Texte fourni
┌────────
Il n’y aura pas d’élections en décembre 2017. C’est le président de la Céni, Corneille Naanga, qui l’a dit vendredi dernier depuis Paris dans le cadre d’une rencontre entre l’OIF et les envoyés spéciaux des États et organisations internationales partenaires de la RDC impliqués dans l’accompagnement du processus électoral. La nouvelle a fait l’effet d’une bombe, prenant à contre pied tous ceux qui militaient déjà pour la tenue des scrutins en décembre de l'année en cours. Les partis et regroupements politiques de l’opposition qui avaient fait une fixation sur la tenue coûte que coûte des élections d’ici décembre ont dû déchanter. Ils sont dès lors tenus de recadrer leurs stratégies politiques par rapport à cette nouvelle donne.
└────────
Données fournies
┌────────
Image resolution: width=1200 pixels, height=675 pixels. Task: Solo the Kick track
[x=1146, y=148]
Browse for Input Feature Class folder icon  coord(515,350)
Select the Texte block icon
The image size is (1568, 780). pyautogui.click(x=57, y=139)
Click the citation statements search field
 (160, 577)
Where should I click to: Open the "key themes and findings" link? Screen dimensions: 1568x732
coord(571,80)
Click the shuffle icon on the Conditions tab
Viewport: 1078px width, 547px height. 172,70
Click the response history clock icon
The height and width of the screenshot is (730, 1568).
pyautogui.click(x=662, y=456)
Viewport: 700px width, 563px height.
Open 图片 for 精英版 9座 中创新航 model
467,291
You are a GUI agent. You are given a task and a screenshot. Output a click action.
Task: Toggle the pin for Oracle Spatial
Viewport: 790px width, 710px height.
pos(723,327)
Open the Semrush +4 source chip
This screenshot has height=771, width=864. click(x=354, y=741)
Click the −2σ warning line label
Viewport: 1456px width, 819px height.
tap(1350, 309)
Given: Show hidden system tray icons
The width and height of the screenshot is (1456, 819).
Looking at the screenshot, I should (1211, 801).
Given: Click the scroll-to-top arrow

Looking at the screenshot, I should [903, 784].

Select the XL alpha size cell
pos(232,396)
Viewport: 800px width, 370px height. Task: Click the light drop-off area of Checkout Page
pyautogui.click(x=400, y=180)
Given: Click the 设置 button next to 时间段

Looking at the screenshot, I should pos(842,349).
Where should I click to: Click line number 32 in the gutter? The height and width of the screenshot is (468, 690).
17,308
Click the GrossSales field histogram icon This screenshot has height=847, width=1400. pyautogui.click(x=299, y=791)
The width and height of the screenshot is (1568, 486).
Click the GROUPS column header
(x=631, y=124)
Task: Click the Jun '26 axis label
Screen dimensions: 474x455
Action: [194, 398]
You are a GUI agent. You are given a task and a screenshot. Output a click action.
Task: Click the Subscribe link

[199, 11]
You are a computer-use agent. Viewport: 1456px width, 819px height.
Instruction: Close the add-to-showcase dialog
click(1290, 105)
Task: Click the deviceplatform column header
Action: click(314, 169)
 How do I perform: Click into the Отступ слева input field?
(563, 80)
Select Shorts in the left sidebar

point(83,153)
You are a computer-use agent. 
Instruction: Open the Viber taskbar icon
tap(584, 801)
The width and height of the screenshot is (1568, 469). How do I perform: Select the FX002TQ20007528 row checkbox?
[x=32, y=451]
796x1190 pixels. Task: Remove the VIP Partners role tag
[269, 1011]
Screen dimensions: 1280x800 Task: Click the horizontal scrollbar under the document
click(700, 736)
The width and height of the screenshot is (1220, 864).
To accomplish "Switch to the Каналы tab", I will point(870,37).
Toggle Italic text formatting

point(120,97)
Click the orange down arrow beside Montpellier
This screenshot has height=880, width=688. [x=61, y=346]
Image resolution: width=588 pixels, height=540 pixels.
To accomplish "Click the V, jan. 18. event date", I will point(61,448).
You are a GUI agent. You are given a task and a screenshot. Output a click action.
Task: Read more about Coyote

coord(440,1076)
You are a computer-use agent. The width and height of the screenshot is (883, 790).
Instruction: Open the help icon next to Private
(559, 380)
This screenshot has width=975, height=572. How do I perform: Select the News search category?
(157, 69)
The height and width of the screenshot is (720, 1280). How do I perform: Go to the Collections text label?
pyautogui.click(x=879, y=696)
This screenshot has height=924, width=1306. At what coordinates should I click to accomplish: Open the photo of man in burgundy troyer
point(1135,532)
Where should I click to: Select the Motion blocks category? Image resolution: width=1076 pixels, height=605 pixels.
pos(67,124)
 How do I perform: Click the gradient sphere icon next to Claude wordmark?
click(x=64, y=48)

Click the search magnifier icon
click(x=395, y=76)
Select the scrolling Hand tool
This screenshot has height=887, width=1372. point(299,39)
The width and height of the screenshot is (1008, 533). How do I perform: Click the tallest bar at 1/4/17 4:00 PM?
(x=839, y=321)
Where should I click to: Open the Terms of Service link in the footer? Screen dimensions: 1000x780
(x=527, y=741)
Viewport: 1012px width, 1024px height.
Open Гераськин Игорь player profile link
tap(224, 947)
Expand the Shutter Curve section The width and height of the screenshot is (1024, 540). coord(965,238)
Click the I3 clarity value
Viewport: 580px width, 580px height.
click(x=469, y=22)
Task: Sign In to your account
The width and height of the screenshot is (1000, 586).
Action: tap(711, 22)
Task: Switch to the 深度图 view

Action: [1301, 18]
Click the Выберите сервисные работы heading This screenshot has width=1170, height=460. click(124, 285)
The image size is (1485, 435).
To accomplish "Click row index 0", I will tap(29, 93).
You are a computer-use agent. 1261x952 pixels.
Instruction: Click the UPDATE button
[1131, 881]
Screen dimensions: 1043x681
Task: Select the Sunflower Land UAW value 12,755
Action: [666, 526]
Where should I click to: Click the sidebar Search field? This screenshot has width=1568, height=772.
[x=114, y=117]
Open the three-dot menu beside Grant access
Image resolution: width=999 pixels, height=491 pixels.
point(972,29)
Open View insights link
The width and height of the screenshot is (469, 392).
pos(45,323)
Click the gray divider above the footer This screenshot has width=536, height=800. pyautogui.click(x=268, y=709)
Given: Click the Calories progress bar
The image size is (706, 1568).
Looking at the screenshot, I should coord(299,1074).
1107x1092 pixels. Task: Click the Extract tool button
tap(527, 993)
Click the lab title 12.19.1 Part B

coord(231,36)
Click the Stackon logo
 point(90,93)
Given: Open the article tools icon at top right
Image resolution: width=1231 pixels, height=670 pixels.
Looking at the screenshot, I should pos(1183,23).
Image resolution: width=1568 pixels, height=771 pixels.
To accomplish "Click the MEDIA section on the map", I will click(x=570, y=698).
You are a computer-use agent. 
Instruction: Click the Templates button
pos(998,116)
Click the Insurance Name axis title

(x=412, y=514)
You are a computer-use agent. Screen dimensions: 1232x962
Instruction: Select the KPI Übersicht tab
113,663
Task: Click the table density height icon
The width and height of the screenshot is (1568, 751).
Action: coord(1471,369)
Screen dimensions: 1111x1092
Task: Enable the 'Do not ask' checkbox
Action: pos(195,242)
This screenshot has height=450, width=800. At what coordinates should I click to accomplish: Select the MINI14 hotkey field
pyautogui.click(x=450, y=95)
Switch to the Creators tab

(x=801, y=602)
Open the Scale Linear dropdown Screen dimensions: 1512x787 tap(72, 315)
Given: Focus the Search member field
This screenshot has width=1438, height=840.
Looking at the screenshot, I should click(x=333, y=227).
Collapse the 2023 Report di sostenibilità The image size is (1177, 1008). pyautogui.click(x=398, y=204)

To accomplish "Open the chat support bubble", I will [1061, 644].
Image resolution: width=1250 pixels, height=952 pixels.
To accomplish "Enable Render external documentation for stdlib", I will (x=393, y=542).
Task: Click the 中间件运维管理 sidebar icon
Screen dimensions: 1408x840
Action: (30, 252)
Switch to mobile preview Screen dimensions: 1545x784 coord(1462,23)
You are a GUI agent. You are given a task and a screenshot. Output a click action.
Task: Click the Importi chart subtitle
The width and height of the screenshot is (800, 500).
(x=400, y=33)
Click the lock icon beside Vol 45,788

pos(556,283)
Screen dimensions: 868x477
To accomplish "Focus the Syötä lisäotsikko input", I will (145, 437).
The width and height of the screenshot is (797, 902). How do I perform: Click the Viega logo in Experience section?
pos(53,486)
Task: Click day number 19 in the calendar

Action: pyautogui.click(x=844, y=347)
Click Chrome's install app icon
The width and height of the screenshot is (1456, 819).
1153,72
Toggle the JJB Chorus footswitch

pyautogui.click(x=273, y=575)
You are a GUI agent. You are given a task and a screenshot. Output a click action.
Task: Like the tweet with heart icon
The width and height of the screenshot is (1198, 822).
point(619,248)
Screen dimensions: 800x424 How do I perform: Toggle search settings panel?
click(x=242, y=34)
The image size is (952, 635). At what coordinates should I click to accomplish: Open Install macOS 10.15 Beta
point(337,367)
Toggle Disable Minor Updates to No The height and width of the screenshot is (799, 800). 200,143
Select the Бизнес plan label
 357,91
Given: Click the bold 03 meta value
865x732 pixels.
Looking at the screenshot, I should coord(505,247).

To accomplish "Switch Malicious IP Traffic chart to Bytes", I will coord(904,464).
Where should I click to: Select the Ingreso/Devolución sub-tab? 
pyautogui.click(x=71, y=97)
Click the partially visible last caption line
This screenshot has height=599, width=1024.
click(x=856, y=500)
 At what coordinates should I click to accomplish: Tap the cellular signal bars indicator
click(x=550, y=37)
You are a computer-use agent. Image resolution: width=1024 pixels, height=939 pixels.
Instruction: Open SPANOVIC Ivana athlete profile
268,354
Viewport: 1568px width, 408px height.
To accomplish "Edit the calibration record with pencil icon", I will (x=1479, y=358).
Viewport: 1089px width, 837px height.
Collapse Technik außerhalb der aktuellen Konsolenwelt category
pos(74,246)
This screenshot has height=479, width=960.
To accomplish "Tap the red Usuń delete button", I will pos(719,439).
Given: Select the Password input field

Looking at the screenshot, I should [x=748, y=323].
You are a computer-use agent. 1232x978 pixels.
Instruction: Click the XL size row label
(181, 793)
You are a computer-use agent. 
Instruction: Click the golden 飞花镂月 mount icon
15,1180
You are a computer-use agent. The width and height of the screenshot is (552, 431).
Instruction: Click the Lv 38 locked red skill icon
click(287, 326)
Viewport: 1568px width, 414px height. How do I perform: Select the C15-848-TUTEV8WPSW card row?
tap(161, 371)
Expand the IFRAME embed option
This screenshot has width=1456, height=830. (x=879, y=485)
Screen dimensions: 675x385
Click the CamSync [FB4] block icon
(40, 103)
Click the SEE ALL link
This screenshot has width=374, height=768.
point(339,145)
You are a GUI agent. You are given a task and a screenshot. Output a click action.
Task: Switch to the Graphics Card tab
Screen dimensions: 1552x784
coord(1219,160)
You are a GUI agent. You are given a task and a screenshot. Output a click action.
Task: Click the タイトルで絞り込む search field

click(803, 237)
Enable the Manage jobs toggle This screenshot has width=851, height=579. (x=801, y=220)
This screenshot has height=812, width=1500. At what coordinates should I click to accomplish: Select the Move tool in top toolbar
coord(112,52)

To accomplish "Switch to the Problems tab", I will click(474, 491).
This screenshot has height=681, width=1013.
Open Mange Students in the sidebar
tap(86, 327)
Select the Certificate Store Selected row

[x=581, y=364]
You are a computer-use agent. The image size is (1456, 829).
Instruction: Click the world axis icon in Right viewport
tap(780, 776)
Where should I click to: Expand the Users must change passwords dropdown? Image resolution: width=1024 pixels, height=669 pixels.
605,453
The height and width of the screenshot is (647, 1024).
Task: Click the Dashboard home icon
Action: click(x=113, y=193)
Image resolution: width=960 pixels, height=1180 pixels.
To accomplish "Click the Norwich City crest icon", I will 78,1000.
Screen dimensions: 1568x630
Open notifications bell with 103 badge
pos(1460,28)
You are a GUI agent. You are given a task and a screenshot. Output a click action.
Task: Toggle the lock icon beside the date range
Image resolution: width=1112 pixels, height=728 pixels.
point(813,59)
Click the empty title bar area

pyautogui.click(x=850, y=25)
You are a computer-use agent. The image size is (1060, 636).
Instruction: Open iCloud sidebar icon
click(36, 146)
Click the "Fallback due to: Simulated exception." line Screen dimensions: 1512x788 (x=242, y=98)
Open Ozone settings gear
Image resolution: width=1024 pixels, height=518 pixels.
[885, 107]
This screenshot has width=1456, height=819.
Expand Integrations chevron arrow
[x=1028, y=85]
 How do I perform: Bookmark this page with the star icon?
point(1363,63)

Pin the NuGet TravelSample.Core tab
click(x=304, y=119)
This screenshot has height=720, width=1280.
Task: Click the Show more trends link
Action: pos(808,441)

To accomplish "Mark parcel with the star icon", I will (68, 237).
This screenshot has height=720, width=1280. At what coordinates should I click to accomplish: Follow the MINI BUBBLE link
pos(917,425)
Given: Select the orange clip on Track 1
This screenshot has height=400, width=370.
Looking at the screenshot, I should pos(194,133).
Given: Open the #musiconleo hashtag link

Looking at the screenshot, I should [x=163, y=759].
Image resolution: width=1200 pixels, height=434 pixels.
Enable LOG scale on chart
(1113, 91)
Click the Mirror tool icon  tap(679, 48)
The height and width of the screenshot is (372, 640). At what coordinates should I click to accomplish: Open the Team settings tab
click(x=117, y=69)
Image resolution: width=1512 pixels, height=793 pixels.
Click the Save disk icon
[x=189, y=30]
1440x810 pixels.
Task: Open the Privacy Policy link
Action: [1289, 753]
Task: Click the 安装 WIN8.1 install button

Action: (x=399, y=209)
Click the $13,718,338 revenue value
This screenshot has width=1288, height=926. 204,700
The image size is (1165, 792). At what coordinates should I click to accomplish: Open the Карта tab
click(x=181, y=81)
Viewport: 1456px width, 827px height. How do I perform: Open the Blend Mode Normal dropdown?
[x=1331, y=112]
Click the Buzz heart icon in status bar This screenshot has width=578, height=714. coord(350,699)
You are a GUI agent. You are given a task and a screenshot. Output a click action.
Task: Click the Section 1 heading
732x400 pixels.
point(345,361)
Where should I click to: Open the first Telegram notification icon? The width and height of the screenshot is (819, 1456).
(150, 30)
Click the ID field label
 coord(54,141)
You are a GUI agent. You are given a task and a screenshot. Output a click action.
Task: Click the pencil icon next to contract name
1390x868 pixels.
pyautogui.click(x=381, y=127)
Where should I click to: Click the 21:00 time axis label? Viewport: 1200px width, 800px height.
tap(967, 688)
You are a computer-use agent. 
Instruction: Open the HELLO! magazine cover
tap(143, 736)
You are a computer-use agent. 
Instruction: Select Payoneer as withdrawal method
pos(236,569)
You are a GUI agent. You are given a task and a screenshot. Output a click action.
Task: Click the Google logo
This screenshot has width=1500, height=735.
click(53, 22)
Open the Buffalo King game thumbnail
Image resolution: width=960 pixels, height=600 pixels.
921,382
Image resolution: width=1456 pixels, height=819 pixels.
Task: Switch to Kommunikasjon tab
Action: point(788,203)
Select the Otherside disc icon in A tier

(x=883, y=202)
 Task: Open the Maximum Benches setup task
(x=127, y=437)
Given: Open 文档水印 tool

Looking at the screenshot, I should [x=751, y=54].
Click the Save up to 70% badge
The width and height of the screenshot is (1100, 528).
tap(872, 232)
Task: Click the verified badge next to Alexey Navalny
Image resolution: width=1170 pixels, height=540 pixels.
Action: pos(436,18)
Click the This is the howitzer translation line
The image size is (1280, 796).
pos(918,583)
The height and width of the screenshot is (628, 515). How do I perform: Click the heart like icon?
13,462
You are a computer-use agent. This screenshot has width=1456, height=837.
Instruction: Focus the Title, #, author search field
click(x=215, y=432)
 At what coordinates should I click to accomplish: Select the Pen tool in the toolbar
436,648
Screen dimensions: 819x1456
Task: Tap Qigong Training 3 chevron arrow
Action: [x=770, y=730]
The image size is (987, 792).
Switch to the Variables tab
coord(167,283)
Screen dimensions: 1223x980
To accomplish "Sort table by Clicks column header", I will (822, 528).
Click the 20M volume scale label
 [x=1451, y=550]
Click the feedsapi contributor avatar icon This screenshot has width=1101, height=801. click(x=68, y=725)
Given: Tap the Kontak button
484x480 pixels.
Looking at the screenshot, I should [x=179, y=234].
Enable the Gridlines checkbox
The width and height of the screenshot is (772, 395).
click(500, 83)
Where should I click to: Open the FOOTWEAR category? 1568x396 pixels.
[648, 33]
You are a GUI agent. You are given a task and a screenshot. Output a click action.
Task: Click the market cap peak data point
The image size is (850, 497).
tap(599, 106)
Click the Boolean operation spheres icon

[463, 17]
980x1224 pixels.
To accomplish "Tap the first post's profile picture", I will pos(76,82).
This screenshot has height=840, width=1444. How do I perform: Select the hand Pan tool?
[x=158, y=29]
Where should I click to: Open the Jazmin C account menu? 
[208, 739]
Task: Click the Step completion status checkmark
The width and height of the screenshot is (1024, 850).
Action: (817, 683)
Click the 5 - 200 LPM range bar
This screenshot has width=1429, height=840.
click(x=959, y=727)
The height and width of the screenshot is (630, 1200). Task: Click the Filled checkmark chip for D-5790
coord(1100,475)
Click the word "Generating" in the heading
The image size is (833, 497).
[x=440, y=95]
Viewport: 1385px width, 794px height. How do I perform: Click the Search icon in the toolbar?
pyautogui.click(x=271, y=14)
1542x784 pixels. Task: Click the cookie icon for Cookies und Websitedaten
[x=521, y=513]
└────────
À faire
• a. Relevez tous les sigles qui figurent dans le texte sur les élections en RDC.
• b. D'après le texte sur les élections en RDC, depuis quelle ville le président de la Céni a-t-il fait son annonce ?
• c. Prolongez le texte sur les élections en RDC à partir de sa dernière phrase.

Résultats
• a. Céni, OIF, RDC

• b. Il a fait son annonce depuis Paris.

• c.
La levée de boucliers s’est faite un peu partout avec, à la clé, la menace de remobiliser la rue pour dénoncer ce qui paraît comme une provocation de trop de la part d’un régime « qui tient à s’éterniser au pouvoir », selon les propos de Félix Tshisekedi, leader du Rassop/Limete. À l’opposition radicale, on laisse entendre qu’on n’est pas prêt de cautionner un deuxième glissement. Plusieurs plates-formes de ce bord politique jugent d’arbitraire et d’illégale le report des élections qui, selon elles, a le mérite de rendre le ciel nuageux dès lors que la Céni n’a proposé aucune indication claire sur un quelconque calendrier technique assorti d’un échéancier clair. Sans cette boussole que constitue le calendrier électoral, il va sans dire que le processus électoral patauge dans les méandres de l’incertitude.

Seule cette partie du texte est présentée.